Transcribe all of the data exactly, leaving nothing out.

◇ ◇ ◇

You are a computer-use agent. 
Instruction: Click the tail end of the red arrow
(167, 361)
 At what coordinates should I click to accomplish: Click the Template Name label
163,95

◇ ◇ ◇

**Task solution**
You are a computer-use agent. 
Instruction: Click the tail end of the red arrow
(167, 361)
 At what coordinates should I click to accomplish: Click the Template Name label
163,95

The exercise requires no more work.